One reason that I’m suspicious of this claim is that it is exactly the same claim made by Energy Efficiency’s boosters. And after forty years of doing this, putting all our eggs in that basket, we burn more fossil fuels than ever. The preferred solution, that sounds so good, turns out not to be a solution after all, just a way to justify buying more goodies.
Show me the data.

Tony
Guest
Tony

9watts
“The people who are against electric cars and bikes and the use of electricity should stop using electricity and electric devices altogether, otherwise I find them hypocrites.”You aren’t reading my posts very closely. I recognize the risks, uncertainties, consequences of all electrical end uses. But in this particular context we are discussing a fairly ‘new’ electrical end use. Expanding our reliance on electricity into the transportation field is no small potatoes. How or whether we make this move is hugely consequential for our climate. Let’s face it: right now we are unable to generate but a small fraction of our electrical demand from renewable sources. To blithely endorse a massive expansion of our electrical demand without acknowledging the likely (inevitable?) repercussions for the fuel mix in the electrical sector is simply inadequate, myopic.Recommended 0

I know where you’re going with this. Very few people use eBikes in Portland. The extra use of eBikes has no effect on the power grid. Why is this even a concern when a ton more people are charging their laptops, computers running when not in use and using AC all day long just to feel a little cooler. We’re talking about eBikes that get charged with a miniscule amount of electricity. I think you’re blowing their effect very much out of proportion.
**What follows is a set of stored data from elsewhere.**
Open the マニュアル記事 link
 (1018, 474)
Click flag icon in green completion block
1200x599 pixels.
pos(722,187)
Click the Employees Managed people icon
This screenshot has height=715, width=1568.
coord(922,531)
I would like to keep this discussion in focus. The objections of their use in public trails.

9watts
Subscriber

“I know where you’re going with this.”

Great. For a while I wasn’t sure.

“The extra use of eBikes has no effect on the power grid.”

While it may be true today that ebikes are a vanishingly small slice of the pie, you have no idea if that will still be true tomorrow. And I think it reasonable to be less sanguine than you seem to be given adoption rates around the world. Once upon a time people were as dismissive of the grid implications of consumer electronics as you are about ebikes. Standby power (phantom loads) which is just one dimension of the consumer electronic grid load by some measures now represent a nontrivial amount of electricity when tallied up for the whole US.

“An individual product draws relatively little standby power but a typical American home has forty products constantly drawing power. Together these amount to almost 10% of residential electricity use.”